## Stored entries
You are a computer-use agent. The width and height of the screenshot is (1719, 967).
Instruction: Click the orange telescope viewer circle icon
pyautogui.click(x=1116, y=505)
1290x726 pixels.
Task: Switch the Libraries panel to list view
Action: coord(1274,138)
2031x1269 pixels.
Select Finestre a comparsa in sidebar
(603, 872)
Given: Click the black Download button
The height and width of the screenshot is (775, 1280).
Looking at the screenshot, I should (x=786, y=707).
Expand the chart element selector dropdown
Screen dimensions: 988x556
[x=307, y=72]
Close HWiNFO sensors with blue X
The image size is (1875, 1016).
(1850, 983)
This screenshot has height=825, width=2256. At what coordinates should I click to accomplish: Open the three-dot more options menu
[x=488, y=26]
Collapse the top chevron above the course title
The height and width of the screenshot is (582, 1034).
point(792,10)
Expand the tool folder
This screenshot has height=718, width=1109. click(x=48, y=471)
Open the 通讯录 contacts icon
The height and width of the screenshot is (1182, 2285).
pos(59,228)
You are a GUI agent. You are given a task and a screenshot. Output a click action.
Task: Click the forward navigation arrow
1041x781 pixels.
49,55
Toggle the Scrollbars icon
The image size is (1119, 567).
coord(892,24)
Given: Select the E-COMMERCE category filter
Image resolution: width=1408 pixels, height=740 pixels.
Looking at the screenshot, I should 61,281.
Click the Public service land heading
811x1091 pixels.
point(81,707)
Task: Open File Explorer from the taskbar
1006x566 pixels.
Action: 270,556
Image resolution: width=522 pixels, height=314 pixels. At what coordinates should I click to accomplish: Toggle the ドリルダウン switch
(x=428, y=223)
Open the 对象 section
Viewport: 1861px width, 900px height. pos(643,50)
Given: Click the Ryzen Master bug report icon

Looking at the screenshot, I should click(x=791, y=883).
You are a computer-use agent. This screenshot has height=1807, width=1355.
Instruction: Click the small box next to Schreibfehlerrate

## EXERCISE DETAILS
Of the entries above, repeat exactly the lines from the line with "Expand the tool folder" through the line with "Given: Select the E-COMMERCE category filter", both of them included.

## RESPONSE AREA
Expand the tool folder
This screenshot has height=718, width=1109. click(x=48, y=471)
Open the 通讯录 contacts icon
The height and width of the screenshot is (1182, 2285).
pos(59,228)
You are a GUI agent. You are given a task and a screenshot. Output a click action.
Task: Click the forward navigation arrow
1041x781 pixels.
49,55
Toggle the Scrollbars icon
The image size is (1119, 567).
coord(892,24)
Given: Select the E-COMMERCE category filter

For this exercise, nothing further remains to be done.